Das Plugin keyfile erlaubt es Passwörter als Klartext in den Konfigurationsdateien des NetworkManager abzulegen, aber da diese ohne root-Rechte sowieso nicht gelesen werden können ist das halb so tragisch. Ohne dieses Plugin müssen Passwörter wo anders (z. B. KWallet) oder gar nicht gespeichert werden.

----------

## musv

Danke, jetzt werden die Verbindungen jetzt gespeichert und haben den richtigen Namen.

Hatte noch das Problem, dass mein Access-Point aus irgendeinem Grund nicht mehr angezeigt wird. Nach einem iwlist wlan0 scan war er dann auf ein mal da. Ich hoffe, das war ein einmaliges Problem. Ich werd das komische Ding mal noch etwas weiter beobachten.

----------

## schmidicom

Falls es weiter Probleme geben sollte könnte es helfen in der Datei "/etc/dbus-1/system.d/org.freedesktop.NetworkManager.conf" alles auf "allow" zu setzen. Das musste ich bei älteren Versionen vom NetworkManager manchmal machen um Kommunikationsprobleme (die App zeigte dabei ebenfalls keine WLAN's an) zwischen Desktop-App und NetworkManager zu beheben.

----------

## musv

So, der Networkmanager funktioniert jetzt soweit. Hab jetzt auch rausgefunden, warum mein Wlan nicht mehr gefunden wird:

Die Fritzbox reduziert aus Stromspargründen die Sendeleistung. D.h. nur, wenn ich das Notebook ca. 1m neben der Fritzbox stehen hab, seh ich noch das Netz. Komischerweise war das bei meiner alten statischen Konfiguration kein Problem. Scheinbar hat das Notebook versucht, sich zur Fritzbox zu verbinden, die dann wieder die Sendeleistung hochgefahren hat. 

Kann ich beim NetworkManager irgendwie einstellen, dass er mir im networkmanagement-plasmoid auch die inaktiven bekannten Netzwerke permanent anzeigt?

----------

## franzf

Probier mal kde-misc/plasma-nm (gibts aktuell nur als live-ebuild im kde-overlay)

**AUFGABE**:
Setze die Forumsdiskussion über den NetworkManager im Anschluss an ihren letzten Beitrag fort.

**QUELLMATERIAL**:
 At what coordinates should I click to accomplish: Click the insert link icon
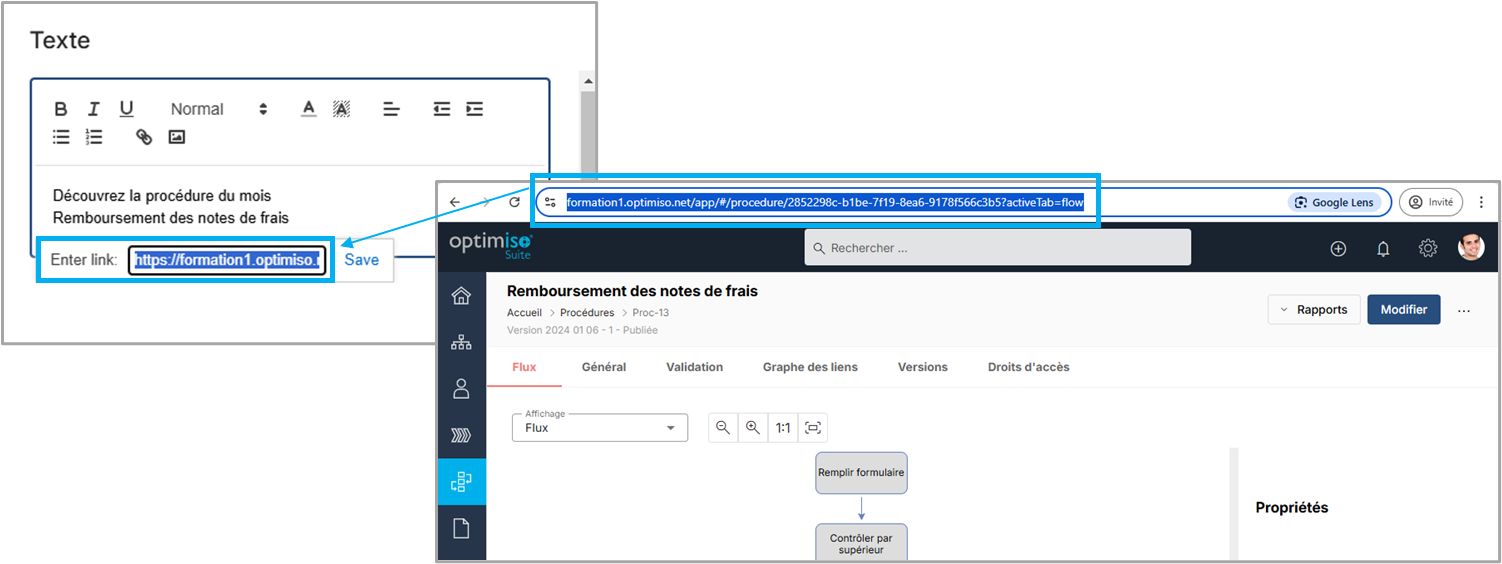pyautogui.click(x=144, y=137)
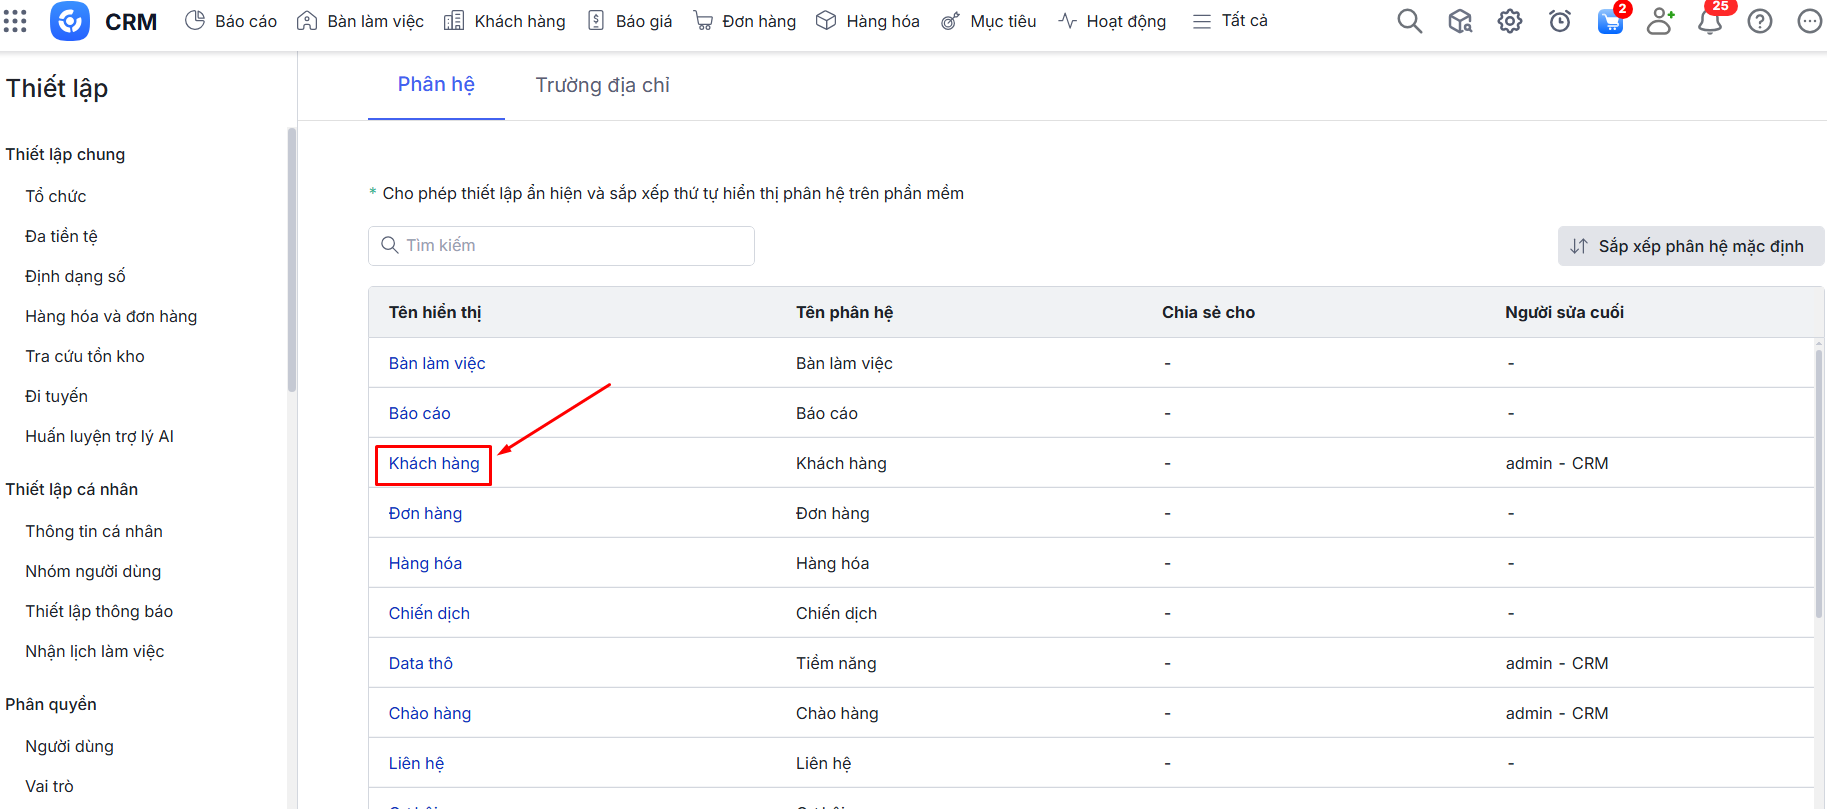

**AUSGABE**:
http://grulja.wordpress.com/2013/04/29/plasma-nm-after-the-solid-sprint/

Auf den Screenshots schaut es so aus als ob es sich Verbindungen merkt ("Previous Connections" im letzten Screenshot).

----------

## musv

Danke für den Tipp. Hab die Sachen compiliert bekommen. Das Starten ist ungleich komplizierter. In der Liste der Miniprogramme im KDE hab ich's nicht gefunden. Und über plasma-windowed schmiert mir das Teil ab, bevor es richtig startet. 

Die Edith meint, dass das ein Standalone-Programm ist. Hab's im /usr/local/bin gefunden. 

Der Erfolg hat sich allerdings in Grenzen gehalten. Noch immer bekomm ich über den Networkmanager mein Eco-Mode-Sendeleistungsreduziertes Wlan nicht zum Laufen, währenddessen das scheinbar mit der alten statischen Konfiguration funktioniert. Ich forsch mal weiter.

----------

## musv

Ok, mal ein paar Neuigkeiten:

Also beim plasma-nm hab ich als Standalone-Anwendung den kde-nm-connection-editor gefunden. Damit lassen sich aber nur die gespeicherten Verbindungen editieren, nicht aber verbinden. Da muss es noch was anderes geben, was ich noch nicht rausgefunden hab. Auf der Homepage steht auch nicht wirklich viel dazu, wie man das Ding startet.

So, und jetzt noch mal mein Verbindungsproblem:

1. Networkmanager

findet die umliegenden beiden Wlans. Eins ist in der Wohnung über mir, beim anderen hab ich keine Ahnung - irgendein Nachbarhaus. 

Im Gkrellm wird mir auch kein wlan0 angezeigt. Ist logisch, wlan0 hat noch keine IP. 

Meine Fritzbox, die ca. 30 cm neben dem Notebook steht wird nicht gefunden. 

Mach ich einen wlan-Scan (iwlist wlan0 scan), wird mein Wlan manchmal gefunden. Der Networkmanager verbindet sich dann automatisch damit. Manchmal findet aber auch der wlan-Scan mein Netzwerk nicht.

2. Statische Konfiguration

Das Netzwerk startet. Keine Verbindungsprobleme. Die Verbindung wird ein paar Sekunden nach Rechnerstart hergestellt.

Irgendwas ist da noch faul mit dem Networkmanager. Hab jetzt auch mal /etc/NetworkManager in /etc/NetworkManager.bak umbenannt, um eventuelle Fehler in meiner Config ausschließen zu können. Hat auch nichts gebracht. Mein Wlan taucht noch immer nicht auf.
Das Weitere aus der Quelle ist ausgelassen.